The Liberation of Alice Love (Page 61)

The Liberation of Alice Love(61)
Author: Abby McDonald

He paused, no doubt to tease her.

“Nathan!”

“OK, OK. I’m going,” Nathan agreed. “Now, come watch the master at work.”

Alice rolled her eyes at his arrogance, but after watching him talk his way through the desk clerk, charm the manager in low, courteous tones, and secure them access to the security suite and those all-important date-stamped video files, she had to concede, he was very, very good at what he did. And after twenty minutes spent squinting at CCTV footage from the terrace on the day of the photograph, they found exactly what she was looking for.

“Which room is she going to?” Alice leaned forward on the edge of her seat with anticipation as Nathan deftly switched between camera views, tracking Ella’s familiar figure as she finished her drink and strolled back inside. She seemed carefree and relaxed, Alice decided, as if she didn’t have a care at all or any notion that someone might one day be watching.

“Hang on.” Nathan looked equally as transfixed as they watched her browse newspapers in the lobby, pause to chat with a passing guest, and finally—finally!—skip up the elegant staircase toward her room. “Second floor, number…” He paused as Ella swiped her card key, expanding the image on the screen until the discreet gold number on the door was visible. “Two one three.” Nathan announced. He turned quickly to the guest manifest printout, but Alice was already scanning the page.

“Two one three…” Her heart sped up as she looked for the name, the one piece of truth Ella might have inadvertently left behind. It might just be another alias, but that at least would give her something more to follow, something more to know.

And there it was. Ella had checked in on the twenty-fifth for four luxurious days of relaxation—registered with a passport in the name of Kate Jackson.

Alice looked back at the grainy black-and-white image, frozen on screen. Kate Jackson. She had her now.

***

Hugging the printouts to her chest, Alice was perfectly content to depart for the airport, and as they set about the airport checks and long security lines, she marveled at the chance discovery.

She’d done it.

Her sense of triumph was giddy and fierce, enough to make memories of that gray police cell melt away. All her intuition, all her quick thinking, every instinct she’d had about Ella, built from weeks of tracking and poring over those statements—they’d all paid off. Alice had been right about her. What had stung most about Ella’s early, shocking deceit was that Alice hadn’t known her at all. But now…

Well, Alice thought gleefully, settling into the scratchy airplane seat, now she knew Ella better than she would ever have imagined. She had found her, when police and professionals couldn’t. She knew how Ella thought now.

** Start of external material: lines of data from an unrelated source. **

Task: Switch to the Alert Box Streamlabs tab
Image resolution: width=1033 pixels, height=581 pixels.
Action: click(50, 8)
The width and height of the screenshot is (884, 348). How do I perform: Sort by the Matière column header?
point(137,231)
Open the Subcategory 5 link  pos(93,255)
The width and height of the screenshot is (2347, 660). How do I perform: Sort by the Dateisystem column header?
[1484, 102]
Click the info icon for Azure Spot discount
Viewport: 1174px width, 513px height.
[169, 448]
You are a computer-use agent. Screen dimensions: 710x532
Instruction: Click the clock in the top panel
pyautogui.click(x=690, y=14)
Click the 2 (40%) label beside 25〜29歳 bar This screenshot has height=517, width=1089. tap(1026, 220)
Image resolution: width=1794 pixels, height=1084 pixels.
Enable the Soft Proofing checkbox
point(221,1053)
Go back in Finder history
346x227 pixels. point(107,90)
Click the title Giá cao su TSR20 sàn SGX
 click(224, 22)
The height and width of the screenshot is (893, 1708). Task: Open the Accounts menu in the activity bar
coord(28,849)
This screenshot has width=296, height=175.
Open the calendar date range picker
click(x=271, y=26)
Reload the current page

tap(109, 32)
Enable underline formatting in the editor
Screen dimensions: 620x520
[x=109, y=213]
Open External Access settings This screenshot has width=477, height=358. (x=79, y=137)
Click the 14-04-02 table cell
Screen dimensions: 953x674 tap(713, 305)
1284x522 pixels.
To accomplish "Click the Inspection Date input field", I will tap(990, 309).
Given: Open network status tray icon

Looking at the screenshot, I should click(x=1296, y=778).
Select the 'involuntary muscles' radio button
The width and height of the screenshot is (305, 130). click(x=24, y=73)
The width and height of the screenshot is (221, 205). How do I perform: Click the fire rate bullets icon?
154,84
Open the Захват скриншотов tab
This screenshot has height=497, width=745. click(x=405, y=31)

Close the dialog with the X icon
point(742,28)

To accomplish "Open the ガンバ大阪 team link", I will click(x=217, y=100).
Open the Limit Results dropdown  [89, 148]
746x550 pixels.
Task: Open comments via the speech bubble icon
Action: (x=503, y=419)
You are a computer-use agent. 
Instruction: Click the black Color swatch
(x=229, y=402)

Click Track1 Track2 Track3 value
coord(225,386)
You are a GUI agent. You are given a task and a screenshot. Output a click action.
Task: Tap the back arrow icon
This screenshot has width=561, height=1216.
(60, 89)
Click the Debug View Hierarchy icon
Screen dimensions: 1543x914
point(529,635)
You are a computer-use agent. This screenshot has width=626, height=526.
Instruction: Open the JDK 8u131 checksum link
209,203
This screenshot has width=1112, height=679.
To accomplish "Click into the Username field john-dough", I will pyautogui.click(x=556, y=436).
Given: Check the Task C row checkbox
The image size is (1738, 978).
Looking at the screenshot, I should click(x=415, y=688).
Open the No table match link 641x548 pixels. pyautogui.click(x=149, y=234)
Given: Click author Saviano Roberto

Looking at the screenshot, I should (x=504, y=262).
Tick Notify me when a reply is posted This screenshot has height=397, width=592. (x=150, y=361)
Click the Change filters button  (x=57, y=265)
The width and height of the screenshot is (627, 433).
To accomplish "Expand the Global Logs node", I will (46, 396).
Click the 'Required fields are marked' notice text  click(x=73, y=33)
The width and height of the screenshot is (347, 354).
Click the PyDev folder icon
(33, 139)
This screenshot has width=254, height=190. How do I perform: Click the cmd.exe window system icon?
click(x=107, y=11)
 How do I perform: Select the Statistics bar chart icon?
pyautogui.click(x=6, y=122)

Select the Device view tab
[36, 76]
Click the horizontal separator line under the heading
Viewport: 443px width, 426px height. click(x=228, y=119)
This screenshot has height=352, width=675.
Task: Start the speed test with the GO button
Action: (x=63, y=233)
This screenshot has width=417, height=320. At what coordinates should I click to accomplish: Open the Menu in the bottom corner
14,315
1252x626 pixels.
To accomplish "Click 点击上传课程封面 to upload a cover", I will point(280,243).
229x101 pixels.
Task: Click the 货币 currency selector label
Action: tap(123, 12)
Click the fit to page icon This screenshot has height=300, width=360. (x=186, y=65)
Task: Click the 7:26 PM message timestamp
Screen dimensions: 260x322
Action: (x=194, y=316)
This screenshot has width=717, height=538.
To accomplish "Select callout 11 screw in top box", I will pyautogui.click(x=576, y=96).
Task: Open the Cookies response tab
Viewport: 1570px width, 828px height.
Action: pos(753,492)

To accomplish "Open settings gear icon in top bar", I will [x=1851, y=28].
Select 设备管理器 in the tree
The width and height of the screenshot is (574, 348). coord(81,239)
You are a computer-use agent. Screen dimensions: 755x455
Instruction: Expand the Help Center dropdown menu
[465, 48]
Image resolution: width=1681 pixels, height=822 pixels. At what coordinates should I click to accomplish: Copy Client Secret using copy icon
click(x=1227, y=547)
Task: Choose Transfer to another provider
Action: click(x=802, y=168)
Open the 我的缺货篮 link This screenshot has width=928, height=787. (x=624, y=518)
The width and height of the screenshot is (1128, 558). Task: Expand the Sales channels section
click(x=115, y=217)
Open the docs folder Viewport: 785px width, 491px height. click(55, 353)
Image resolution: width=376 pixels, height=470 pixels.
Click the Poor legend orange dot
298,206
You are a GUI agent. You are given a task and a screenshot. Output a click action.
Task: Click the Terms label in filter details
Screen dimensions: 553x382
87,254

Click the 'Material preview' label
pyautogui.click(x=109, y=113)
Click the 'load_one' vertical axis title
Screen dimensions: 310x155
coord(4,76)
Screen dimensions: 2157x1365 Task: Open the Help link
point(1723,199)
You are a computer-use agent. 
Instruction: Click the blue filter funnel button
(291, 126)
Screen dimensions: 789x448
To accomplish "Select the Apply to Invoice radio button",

“I still reckon you’re taking this all too well.” They had been in the air a while when Nathan’s voice broke through her thoughts. “You didn’t even pause for breath after getting locked up by foreign police.”

Alice looked over, amused. “So, you’d have preferred to find me weeping and traumatized in that cell then?”

“Well, no,” Nathan corrected himself with a grin. “But maybe pale and repentant, with a single tiny tear.”

She laughed. Somehow, they’d slipped back into their easy banter, but this time at least, Alice knew there was truth lurking beneath the charm. Some substance. “Didn’t Stefan tell you?” she replied. “Crisis management is what I do best. I’m made of stronger stuff than that.”

“I’m beginning to see,” Nathan agreed. “Man, the first night I spent in jail, I was a mess.”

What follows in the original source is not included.